The expanded range of benefits that NSSF contributors will enjoy include maternity and funeral grants as well as emigration benefits for those moving to another country.

NSSF also said that it intends to introduce a new scheme that will offer unemployment benefits to members who lose their jobs.

The payments will be made to the members until they get a new job.

The proposal, which NSSF says could be introduced by 2015, is aimed at cushioning members who lose their source of income from destitution.

“Such unfortunate members will be paid a modest amount such as Sh10,000 a month for a period of six months on condition that there is proof that they are actively searching for a new job,” said Arthur Eshiwani, a consultant who helped draft the Bill.

“Once an employee unexpectedly loses his job, he is immediately burdened by payment of rent, utility bills and buying food for the family.”

If passed, the Bill would see the NSSF Provident Fund transform into a Pension Fund, in line with the Constitutional requirement that every citizen should have access to social security.
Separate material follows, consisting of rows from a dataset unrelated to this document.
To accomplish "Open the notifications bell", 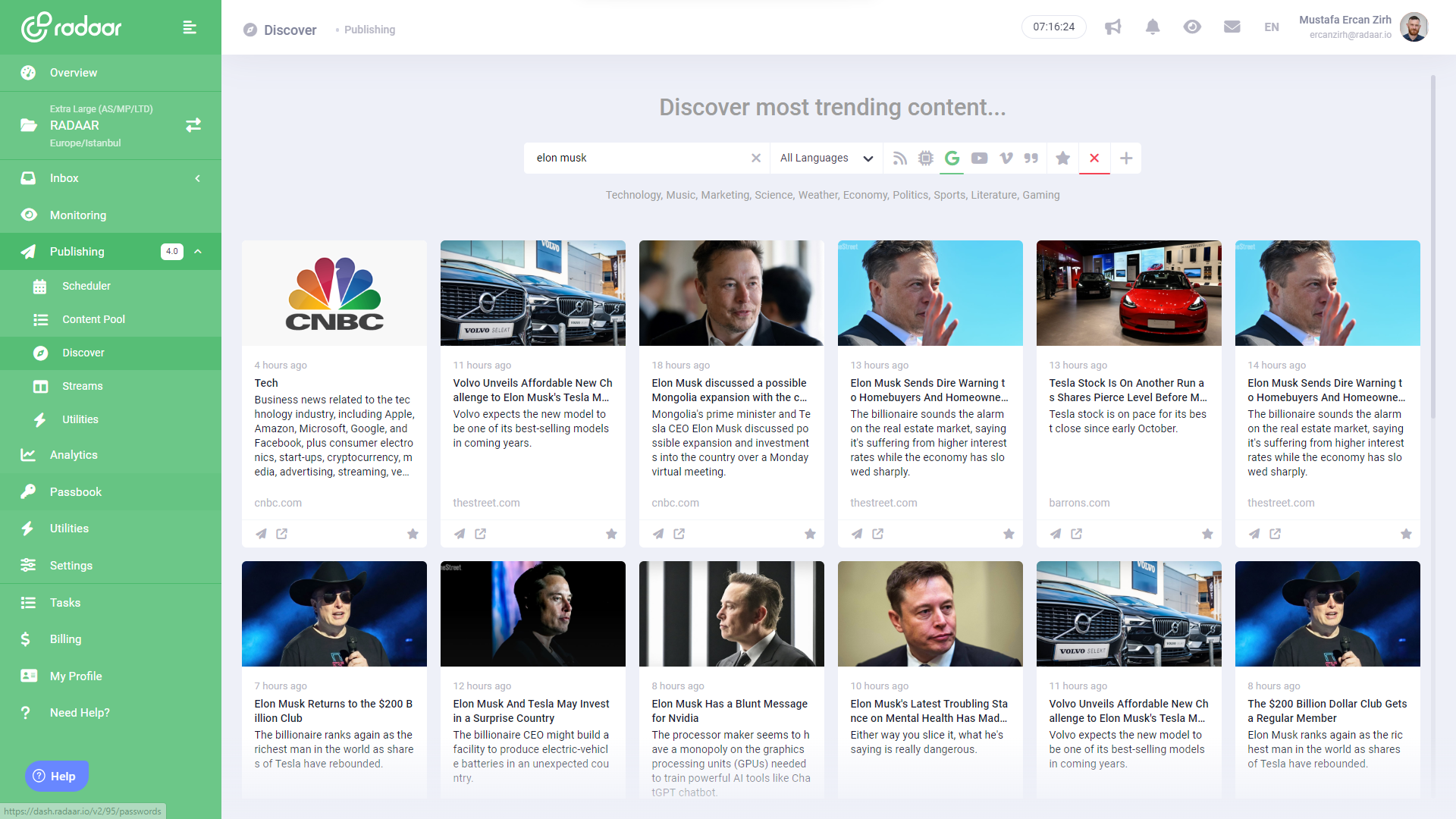I will click(x=1152, y=27).
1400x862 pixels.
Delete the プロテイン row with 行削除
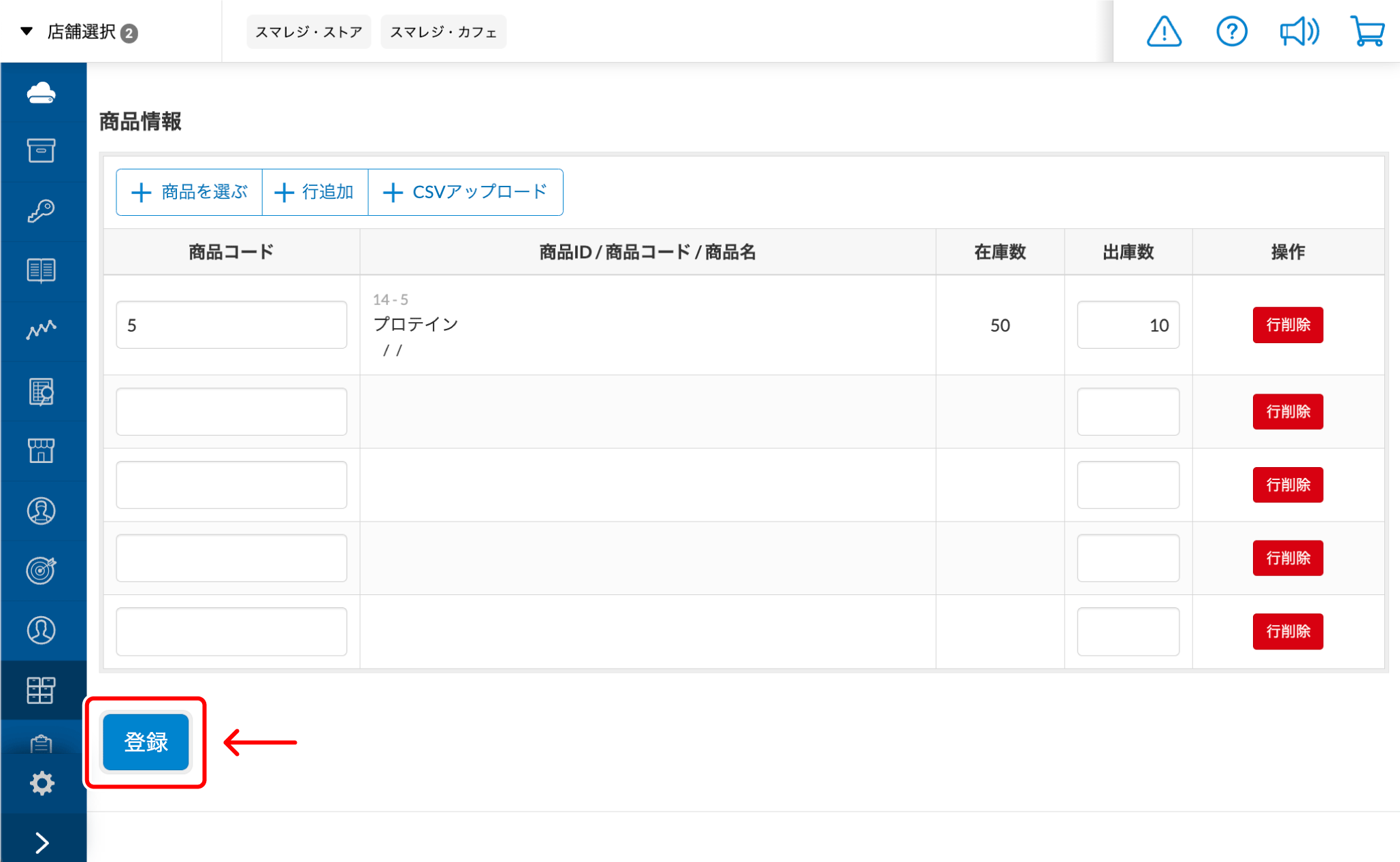click(x=1287, y=325)
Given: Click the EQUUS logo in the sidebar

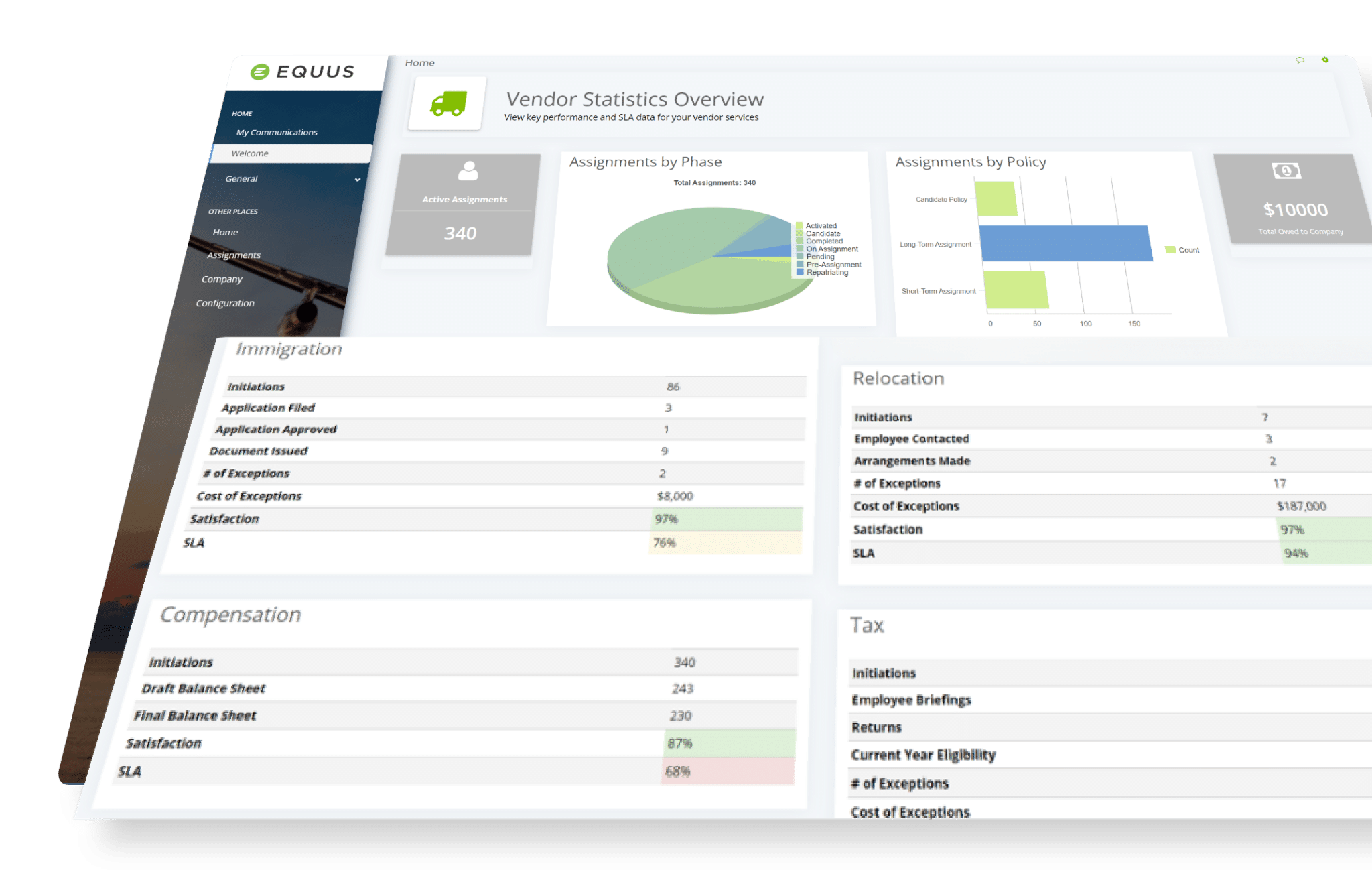Looking at the screenshot, I should tap(302, 72).
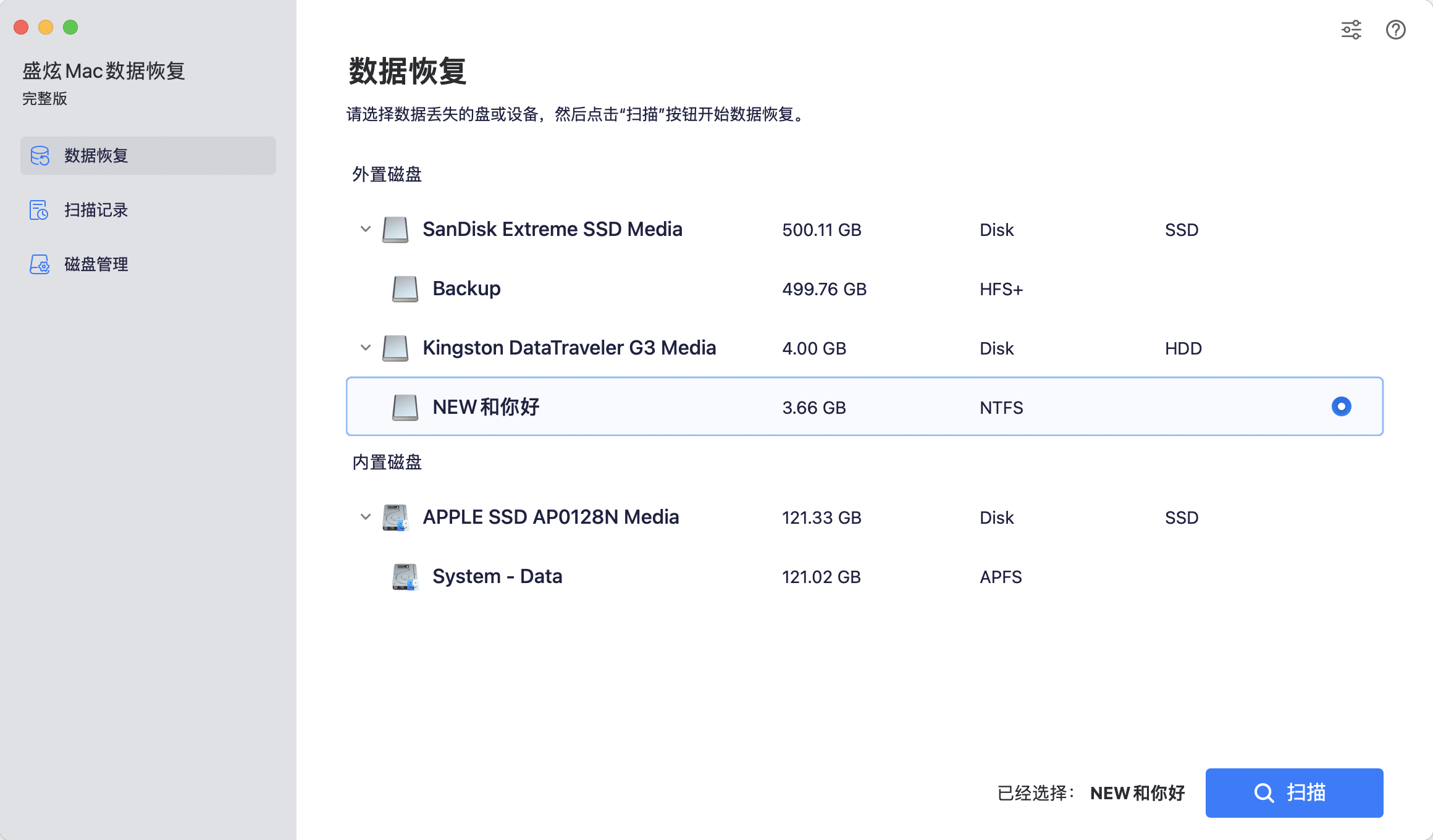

Other than the changes to monthly contributions and the benefits, members would upon retirement be paid 30 per cent of their total savings and the balance paid in monthly instalments.

Members with balances in the current scheme would be allowed to transfer them to the pension fund.

The new law would also allow the NSSF pension fund to accept contributions from self-employed persons and informal sector workers.

NSSF’s membership stands at over 1.2 million with annual contributions having risen marginally in the last financial year to Sh6.8 billion from Sh6.7 billion at the end of June 2011.

This was the lowest year on year growth recorded in the past four years for the fund that received Sh6.3 billion and Sh5.6 billion in 2009 and 2008 respectively.

NSSF’s pay-out to its membership also dropped to Sh1.7 billion from Sh2.2 billion in 2011, raising the fund’s net build-up of savings to Sh5 billion from Sh4.5 billion in 2011.

The fund posted a 5.1 per cent drop in its investment income earning of Sh6.3 billion from Sh6.6 billion the year before.

NSSF is set to hold its Annual General Meeting on September 17, the first since it was formed 47 years ago.